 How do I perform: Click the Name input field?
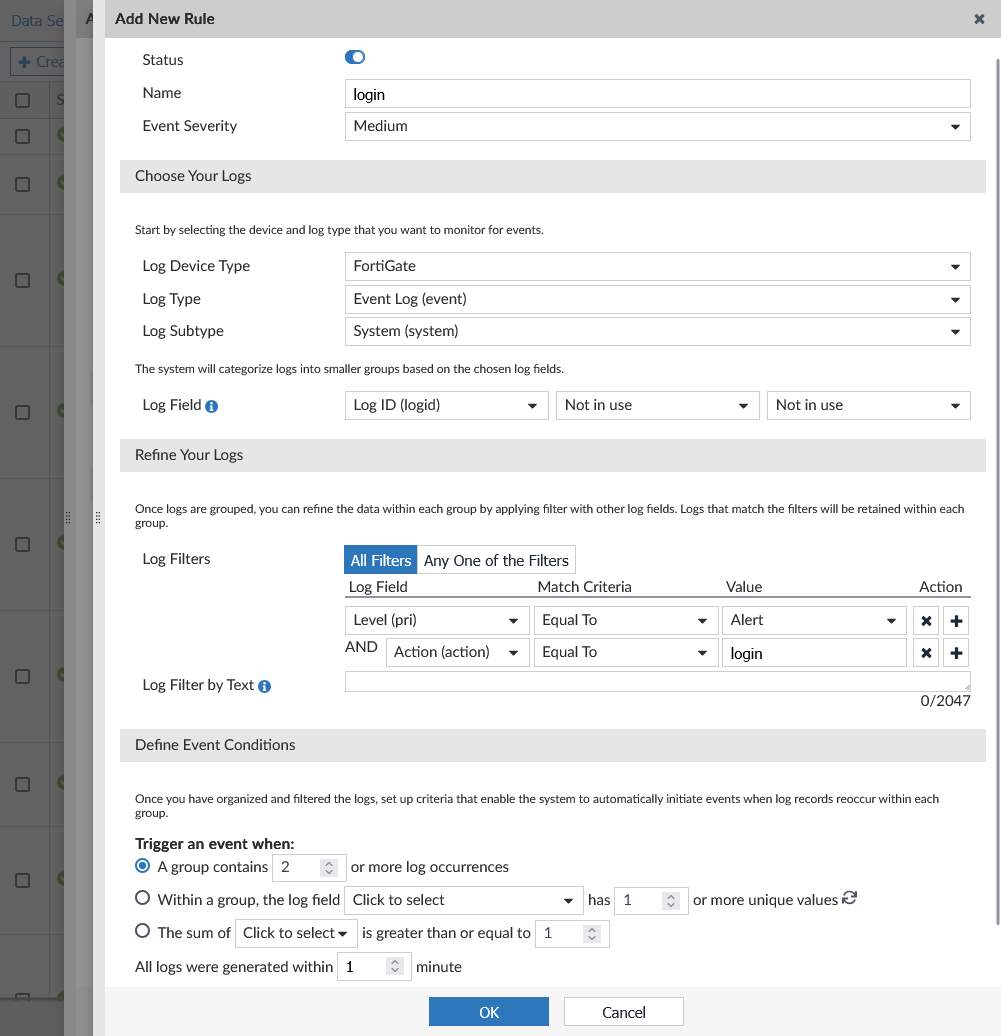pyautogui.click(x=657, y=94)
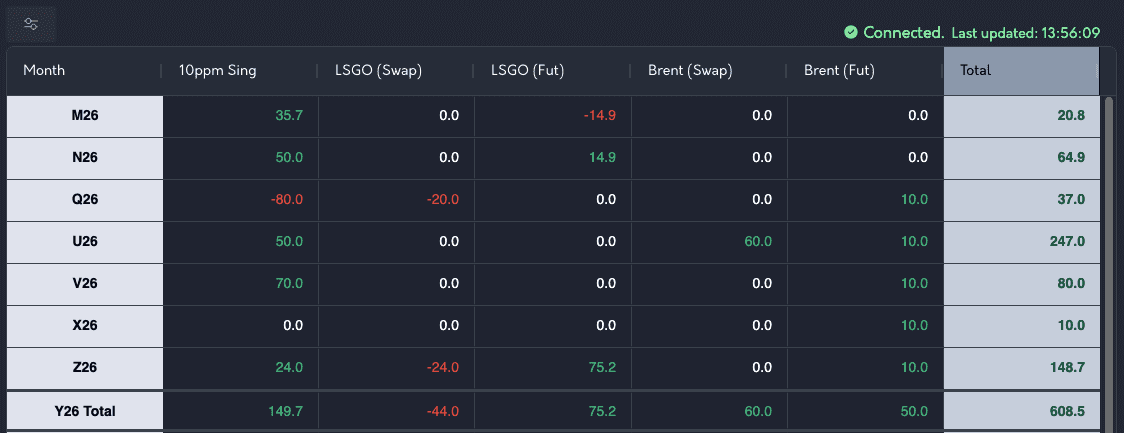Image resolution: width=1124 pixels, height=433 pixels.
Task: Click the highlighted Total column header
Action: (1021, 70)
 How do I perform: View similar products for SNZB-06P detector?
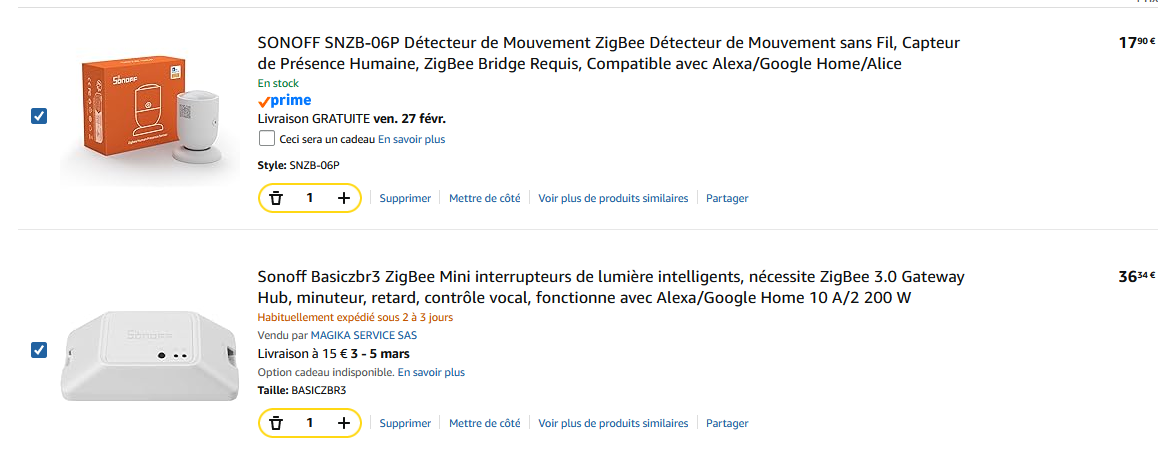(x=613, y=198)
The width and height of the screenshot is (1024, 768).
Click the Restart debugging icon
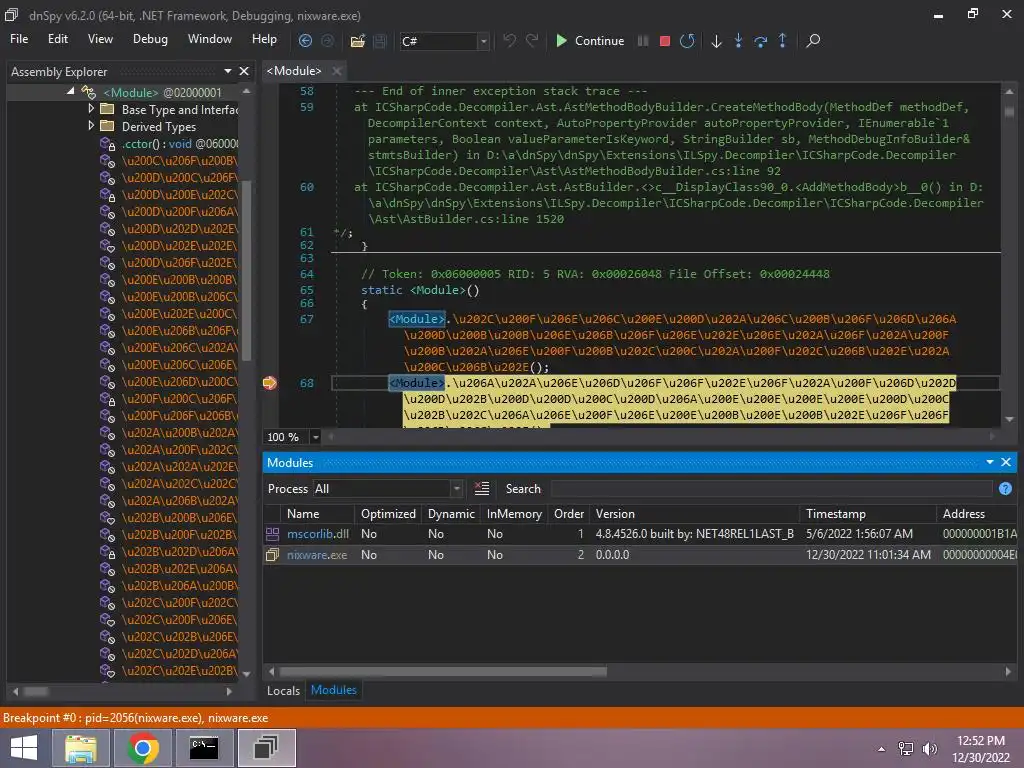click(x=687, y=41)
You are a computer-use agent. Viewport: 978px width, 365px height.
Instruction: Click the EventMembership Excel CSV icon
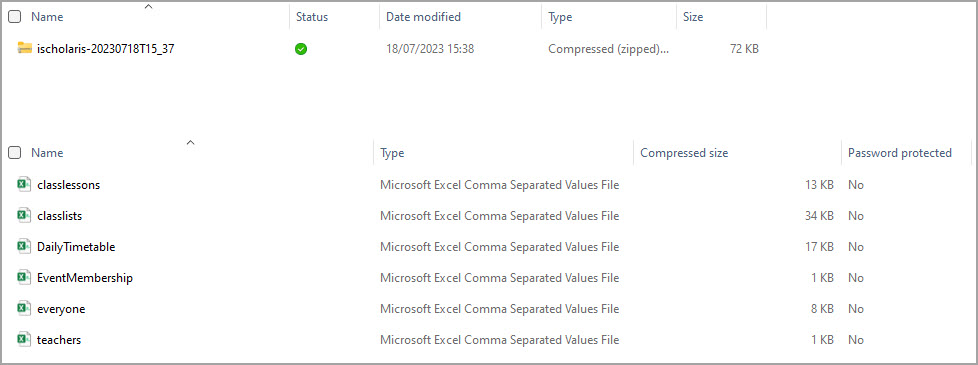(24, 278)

....

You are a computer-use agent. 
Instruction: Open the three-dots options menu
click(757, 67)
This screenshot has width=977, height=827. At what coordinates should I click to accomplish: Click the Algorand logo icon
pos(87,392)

....

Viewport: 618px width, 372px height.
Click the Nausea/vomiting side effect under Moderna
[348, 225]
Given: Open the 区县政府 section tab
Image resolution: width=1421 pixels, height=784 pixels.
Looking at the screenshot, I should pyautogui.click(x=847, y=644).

....

**About this exercise:** Find the word "computer" in the data and show each line that holds it.

**Task result:**
You are a computer-use agent. Viewport: 978px width, 365px height.
You are a computer-use agent. 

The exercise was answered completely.